Haugen, an American data engineer, scientist and former product manager is supplying evidence on her former employer and has released tens of thousands of internal documents detailing Facebook's failure to keep users safe from harmful content.
The employee-turned-whistleblower believes Facebook's CEO, Mark Zuckerberg, has been allowed to profit from "harmful but legal" content, calling for swift intervention from governments.
Hate drives engagement
Haugen has told the culture select committee that Facebook adopted a strategy of amplifying division and hate to drive profit. Facebook saw safety as a "cost-centre, not a growth centre", and focused primarily on the latter.
She told the select committee: "It is substantially cheaper to run an angry hateful divisive ad than it is to run a compassionate, empathetic ad".
Asked if the social media platform was making hate worse, Haugen replied: "Unquestionably, Facebook is making hate worse."
This is because hate drives engagement and engagement drives Facebook.
For Haugen, events like the storming the US Capitol in January could happen again if governments fail to intervene.
She also cited Facebook's role in providing a platform for harmful content that led to real-world violence in Ethiopia and Myanmar.
Haugen explained the thinking at Facebook is "we didn't invent hate or ethnic violence" but they are able to amplify it.
An unwillingness to halt the spread of disinformation had real-world consequences, namely, covid conspiracy theories that have changed the course of people's lives.
Younger users display an 'addicts' narrative'
Child users exposed to Instagram and Facebook report symptoms indicative of addiction.
Younger users report the sites make them unhappy but they're unable to stop using them.
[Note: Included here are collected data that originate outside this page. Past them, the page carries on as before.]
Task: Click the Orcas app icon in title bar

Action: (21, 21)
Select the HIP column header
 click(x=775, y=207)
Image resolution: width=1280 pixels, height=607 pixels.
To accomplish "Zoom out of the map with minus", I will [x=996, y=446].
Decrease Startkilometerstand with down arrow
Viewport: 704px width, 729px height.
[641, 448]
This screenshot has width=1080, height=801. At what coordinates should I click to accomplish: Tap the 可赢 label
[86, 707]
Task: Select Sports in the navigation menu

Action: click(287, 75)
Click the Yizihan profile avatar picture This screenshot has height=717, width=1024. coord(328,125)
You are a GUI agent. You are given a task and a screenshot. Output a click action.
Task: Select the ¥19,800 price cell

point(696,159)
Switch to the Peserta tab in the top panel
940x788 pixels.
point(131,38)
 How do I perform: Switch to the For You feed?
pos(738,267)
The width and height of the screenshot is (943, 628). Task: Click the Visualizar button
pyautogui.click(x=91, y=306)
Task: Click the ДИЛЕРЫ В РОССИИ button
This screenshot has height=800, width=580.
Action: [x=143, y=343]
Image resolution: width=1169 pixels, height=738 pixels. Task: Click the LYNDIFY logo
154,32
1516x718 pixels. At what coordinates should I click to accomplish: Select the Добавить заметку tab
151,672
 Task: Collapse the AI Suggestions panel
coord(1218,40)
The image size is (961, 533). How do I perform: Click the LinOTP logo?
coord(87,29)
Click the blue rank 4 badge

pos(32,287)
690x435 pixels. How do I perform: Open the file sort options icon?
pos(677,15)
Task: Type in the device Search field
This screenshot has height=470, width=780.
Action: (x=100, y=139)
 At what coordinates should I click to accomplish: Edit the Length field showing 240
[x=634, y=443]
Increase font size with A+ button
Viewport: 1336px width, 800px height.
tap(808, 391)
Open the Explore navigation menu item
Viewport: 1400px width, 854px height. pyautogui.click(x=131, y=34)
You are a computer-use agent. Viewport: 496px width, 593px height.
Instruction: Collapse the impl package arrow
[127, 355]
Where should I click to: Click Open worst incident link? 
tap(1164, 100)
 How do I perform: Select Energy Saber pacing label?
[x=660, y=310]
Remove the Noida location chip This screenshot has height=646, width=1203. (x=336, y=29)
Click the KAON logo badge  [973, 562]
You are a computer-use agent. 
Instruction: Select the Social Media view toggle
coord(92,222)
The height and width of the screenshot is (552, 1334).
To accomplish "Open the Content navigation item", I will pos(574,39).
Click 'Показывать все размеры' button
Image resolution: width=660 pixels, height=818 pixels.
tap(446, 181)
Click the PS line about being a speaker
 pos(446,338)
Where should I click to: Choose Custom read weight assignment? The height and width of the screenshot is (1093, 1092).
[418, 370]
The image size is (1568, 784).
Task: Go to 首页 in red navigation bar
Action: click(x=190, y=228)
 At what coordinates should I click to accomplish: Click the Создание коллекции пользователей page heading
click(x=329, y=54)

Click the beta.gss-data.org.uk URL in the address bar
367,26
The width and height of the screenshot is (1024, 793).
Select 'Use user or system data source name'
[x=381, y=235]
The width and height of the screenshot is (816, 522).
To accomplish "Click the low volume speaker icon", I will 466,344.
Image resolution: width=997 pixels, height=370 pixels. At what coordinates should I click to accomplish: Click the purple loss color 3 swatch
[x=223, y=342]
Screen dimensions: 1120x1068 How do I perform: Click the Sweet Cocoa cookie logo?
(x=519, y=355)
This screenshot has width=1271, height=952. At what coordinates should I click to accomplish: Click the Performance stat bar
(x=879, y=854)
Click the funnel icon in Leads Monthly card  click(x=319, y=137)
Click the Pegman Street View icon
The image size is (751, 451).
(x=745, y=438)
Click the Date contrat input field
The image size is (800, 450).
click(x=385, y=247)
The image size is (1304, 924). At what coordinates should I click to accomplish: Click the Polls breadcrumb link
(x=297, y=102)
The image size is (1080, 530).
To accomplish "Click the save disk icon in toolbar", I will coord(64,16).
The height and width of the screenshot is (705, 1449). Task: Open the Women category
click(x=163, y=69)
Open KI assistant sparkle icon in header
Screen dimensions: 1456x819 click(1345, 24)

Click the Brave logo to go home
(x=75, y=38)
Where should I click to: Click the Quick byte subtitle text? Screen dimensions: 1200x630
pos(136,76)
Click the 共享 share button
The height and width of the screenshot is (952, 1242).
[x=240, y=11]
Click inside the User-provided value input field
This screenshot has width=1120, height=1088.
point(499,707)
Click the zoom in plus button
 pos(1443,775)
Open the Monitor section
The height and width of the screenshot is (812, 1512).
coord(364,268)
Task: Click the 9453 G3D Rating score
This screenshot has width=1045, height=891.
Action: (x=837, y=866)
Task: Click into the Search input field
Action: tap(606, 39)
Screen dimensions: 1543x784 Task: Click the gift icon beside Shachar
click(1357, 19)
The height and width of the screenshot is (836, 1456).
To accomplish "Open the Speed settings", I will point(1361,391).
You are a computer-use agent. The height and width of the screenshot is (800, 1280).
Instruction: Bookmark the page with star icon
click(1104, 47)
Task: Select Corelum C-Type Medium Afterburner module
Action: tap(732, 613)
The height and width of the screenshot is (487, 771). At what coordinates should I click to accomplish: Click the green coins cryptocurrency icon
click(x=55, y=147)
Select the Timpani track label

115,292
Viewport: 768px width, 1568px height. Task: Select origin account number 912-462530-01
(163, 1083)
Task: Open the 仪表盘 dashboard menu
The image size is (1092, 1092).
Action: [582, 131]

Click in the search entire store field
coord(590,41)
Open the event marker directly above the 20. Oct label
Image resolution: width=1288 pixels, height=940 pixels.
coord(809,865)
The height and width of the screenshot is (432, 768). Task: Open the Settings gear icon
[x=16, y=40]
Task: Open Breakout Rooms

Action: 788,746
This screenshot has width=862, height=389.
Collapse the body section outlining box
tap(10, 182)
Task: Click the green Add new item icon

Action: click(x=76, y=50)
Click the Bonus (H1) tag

In studies, children report an inability to control their usage of social media and feel if they left it would leave them ostracised.
She said: "I am deeply worried that it may not be possible to make Instagram safe for a 14-year-old and I sincerely doubt that it is possible to make it safe for a 10-year-old"
Haguen argued Instagram is more dangerous than other social media platforms due to its algorithmic focus on "bodies" and "social comparisons".
Asked if Zuckerberg cared about what was happening, Haguen conceded she couldn't see into the hearts of men but when safety issues were presented “they kept choosing profits”.
Time is running out
Haugen has triggered a crisis at Facebook. A crisis with a time-limit.
As the world grows increasingly aware of the harms caused by online platforms, she says Facebook is "closing the door"
Haugen told the culture select committee: "We have to take advantage of this moment
"We have a slight window of time to regain people control over AI".
Asked if she thinks the Online Harms Bill is keeping Mark Zuckerberg up at night, Haugen said: "I can't imagine Mark isn't paying attention to what you're doing," adding the UK has a "world-leading stance" towards social media regulation.
Earlier today (October 25), Home Secretary Priti Patel confirmed she met Haugen, tweeting: "Tech companies have a moral duty to keep their users safe."